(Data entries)
━━━

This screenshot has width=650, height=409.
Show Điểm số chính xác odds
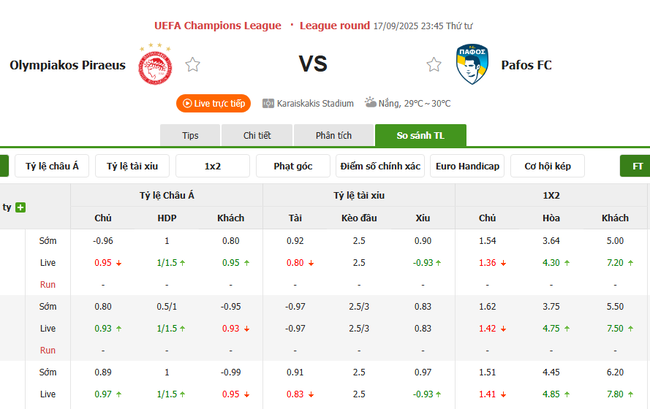[x=380, y=166]
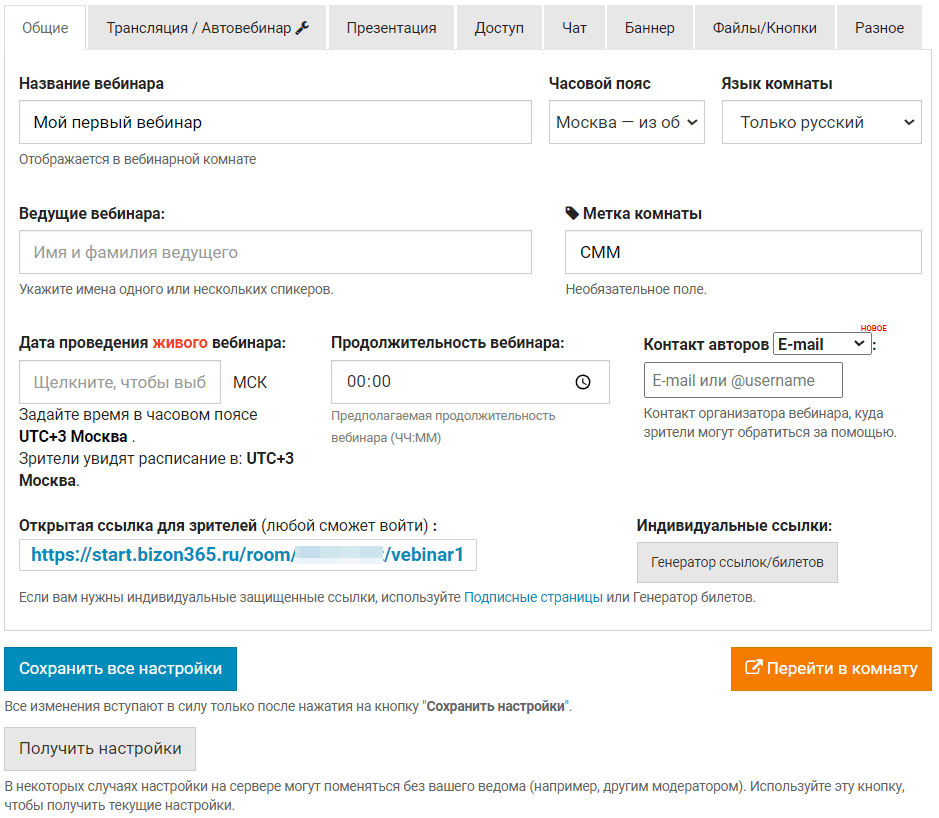Expand the Язык комнаты dropdown
939x818 pixels.
click(821, 122)
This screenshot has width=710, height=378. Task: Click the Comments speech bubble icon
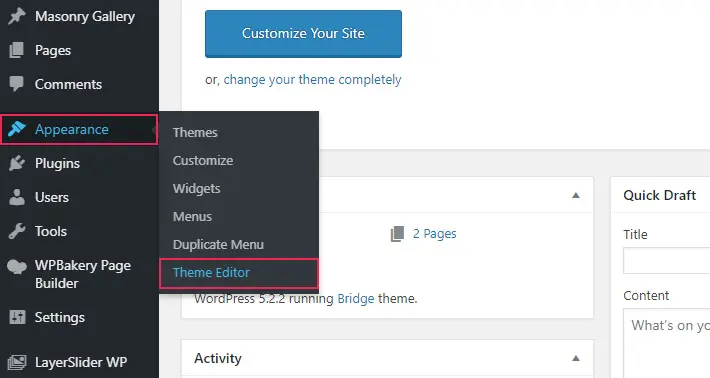point(17,84)
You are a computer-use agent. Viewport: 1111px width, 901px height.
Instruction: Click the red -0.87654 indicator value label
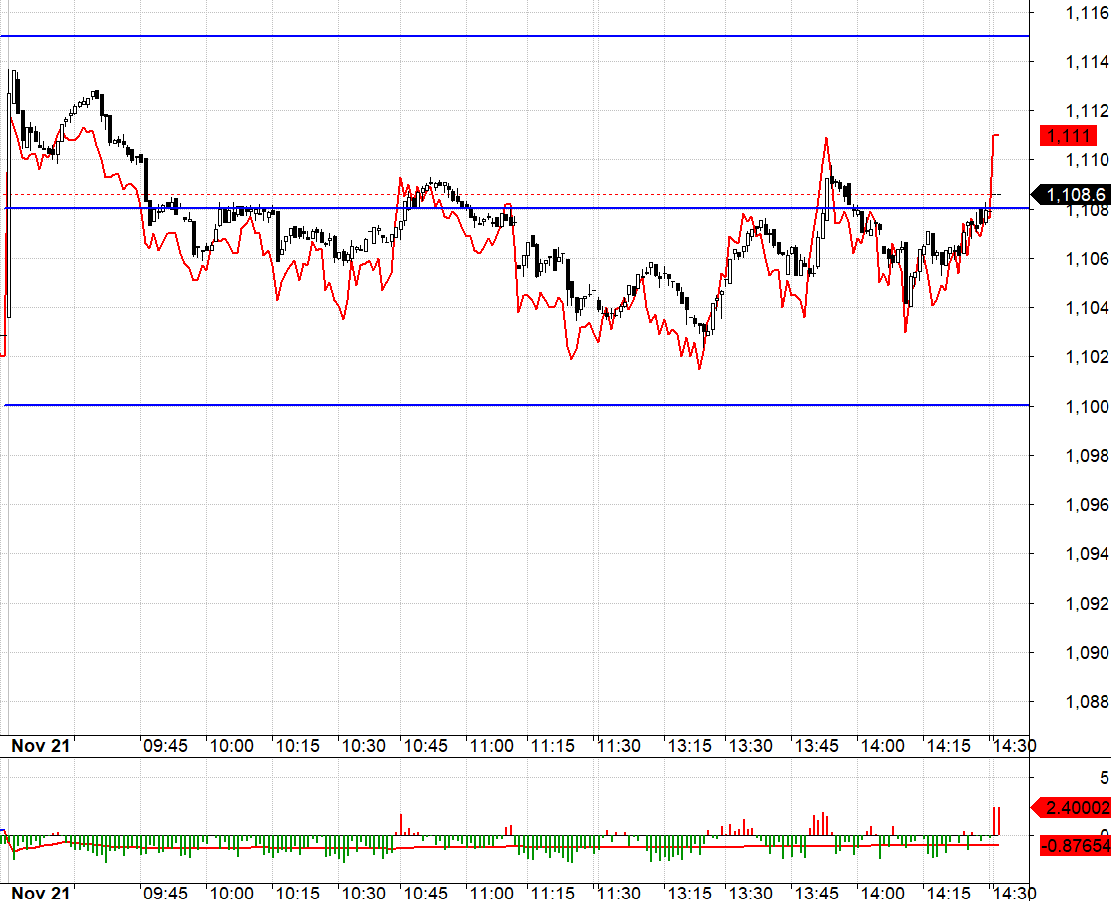(1076, 846)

━━━

### Work item
Without the pictures, give back every record precisely as shown.

### Problem solution
This screenshot has width=650, height=409.
Show Điểm số chính xác odds
[x=380, y=166]
Expand the Язык комнаты dropdown
939x818 pixels.
click(821, 122)
This screenshot has width=710, height=378. Task: Click the Comments speech bubble icon
point(17,84)
You are a computer-use agent. Viewport: 1111px width, 901px height.
Instruction: Click the red -0.87654 indicator value label
(1076, 846)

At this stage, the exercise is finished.